Ma non sarebbe giusto ridurre tutti gli anni settanta a questo.
Gli anni settanta furono anche gli anni in cui si fecero le più importanti riforme sociali del secolo, e penso allo statuto dei lavoratori o alla chiusura dei manicomi, o al nuovo diritto di famiglia e all’ordinamento penitenziario.
Direi che è sotto gli occhi di tutti il fatto che, tornata la pace, nei 30 anni successivi sia stato fatto molto di meno in questo senso, e che anzi si rischi, vedi il referendum imposto anni fa da Marchionne ai lavoratori FIAT, di tornare indietro nel campo dei diritti acquisiti per le categorie meno tutelate.

La lotta armata era eterodiretta?

Solo facendo un grosso torto alla Storia per ignoranza o malafede si può davvero ancora sostenere 40 anni dopo questo falso.
Basterebbe leggere quello che stava accadendo contemporaneamente nel mondo per rendersi conto che l’Italia non fu altro che uno dei tanti luoghi ove si produsse quel tentativo, fallito, di sovvertire in modo radicale quanto fino ad allora pareva immutabile.
Qualcuno ha recentemente scritto: cos’altro può essere più deresponsabilizzante per delle classi dirigenti la rappresentazione di una stagione di aspro e prolungato conflitto come un’operazione di servizi segreti e non come esplosione di contrapposizioni sociali?”.
I tanti cultori della “dietrologia” si attaccano da sempre ai presunti misteri del “caso Moro”, che non fu affatto un “caso”, ma una delle tante azioni di guerriglia armata compiute dalle brigate rosse che erano operative da almeno otto anni.
Peraltro anche la stessa modalità del sequestro fu pedissequamente copiata da quello effettuato pochi mesi prima a Colonia dalla RAF con il capo degli industriali tedeschi Schleyer, ma in Germania, dove sono evidentemente più seri di noi, a nessuno è mai venuto in mente di ipotizzare che le RAF fossero eterodirette.
Eppure in Italia, dove nessuno è mai stato condannato per molte delle stragi impunite, si continua a sostenere che migliaia di giovani finiti in carcere avrebbero mentito per “coprire” poter occulti.
Bel risultato per il principale organizzatore proprio di quel sequestro “eterodiretto”, Moretti, il quale in cambio si trova costretto tutte le sere a rientrare in carcere dopo quasi 40 anni per scontare l’ergastolo.
Chissà quanti sanno questa cosa?

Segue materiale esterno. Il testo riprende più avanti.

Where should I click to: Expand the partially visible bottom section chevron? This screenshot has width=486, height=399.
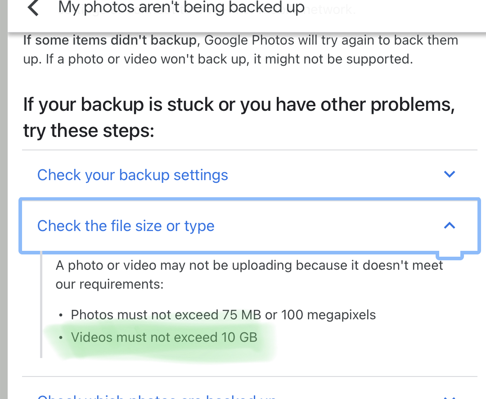tap(449, 395)
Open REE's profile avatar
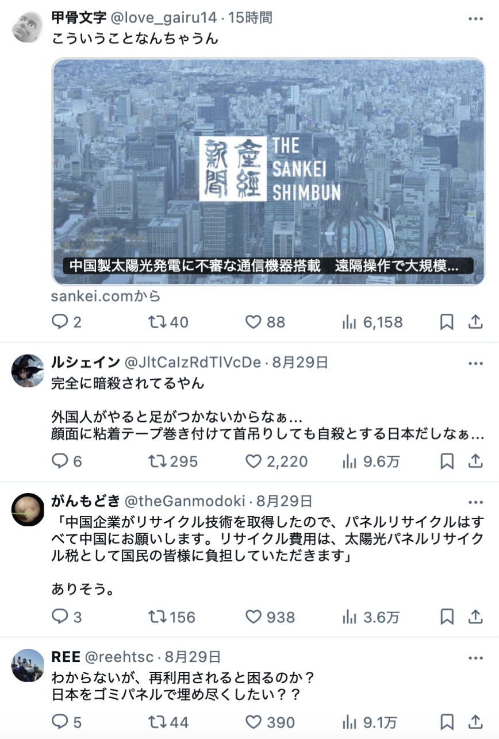 (x=28, y=665)
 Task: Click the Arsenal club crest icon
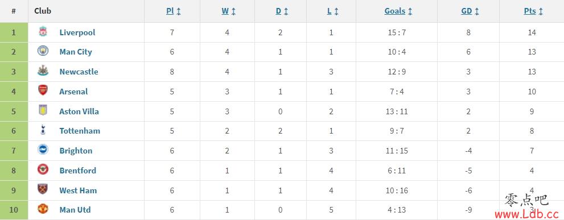coord(43,90)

Oppure che quel giovedì mattina in via Fani c’erano tre operai, quattro borgatari romani, un contadino, una maestra e un ex studente proletario? E che potevano essercene altri dieci perché allora in Italia accadeva quello che stava accadendo da anni e che sarebbe durato per altri anni ancora, pur essendo uno stato a capitalismo avanzato e non le montagne della Sierra Nevada?
Ma questo pare che non si possa dire, e quindi si continua a raccontare, e lo si è fatto anche in occasione del quarantennale, che “dietro” alle BR ci sarebbe stato chissà chi. Dico chissà chi perché anche l’ennesima Commissione non è approdata ovviamente a nessuna “nuova verità”.

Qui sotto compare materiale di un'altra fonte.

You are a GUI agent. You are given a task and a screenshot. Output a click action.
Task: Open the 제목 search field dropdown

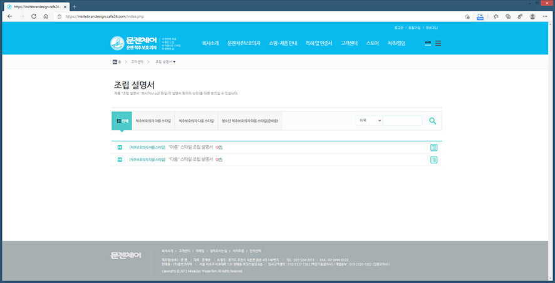point(368,120)
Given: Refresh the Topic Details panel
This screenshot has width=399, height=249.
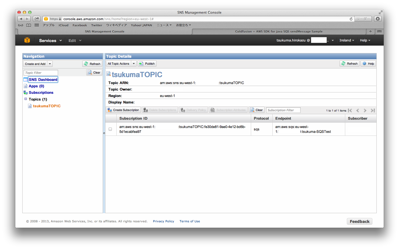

Su quali appoggi poterono contare i vari gruppi di lotta armata?

Su quegli anni, mi si perdoni il gioco di parole. Gallinari diceva sempre che i brigatisti “erano clandestini solo per il potere”, raccontando che quando fu ferito quasi mortalmente in occasione del suo secondo arresto, trovò subito in ospedale un’infermiera che lo aiutò e che durante il sequestro Moro il brigatista Seghetti interveniva pubblicamente all’assemblea degli studenti della Sapienza che ben sapevano chi rappresentava anche senza bisogno di dirlo.
Intorno ai militanti armati che pure furono moltissimi, vi era infatti una larga fascia di popolazione che se non “fiancheggiava” comunque non avrebbe mai denunciato uno di loro, perché il “clima” politici di quegli anni era quello.
Se si guardano le foto dei funerali bolognesi del 1979 di Barbara Azzaroni è impressionante vedere l’intero centro della città piantonato da migliaia di persone che salutano con il pugno chiuso la bara di una “terrorista” morta il giorno prima a Torino in un conflitto a fuoco coi carabinieri, mentre stava preparando un attentato.
Quella della lotta armata è stata una tipica storia del Novecento e se non si capisce il Novecento o lo si vuole leggere con gli occhi dell’oggi, non si capirà mai nulla e neppure il sequestro Moro.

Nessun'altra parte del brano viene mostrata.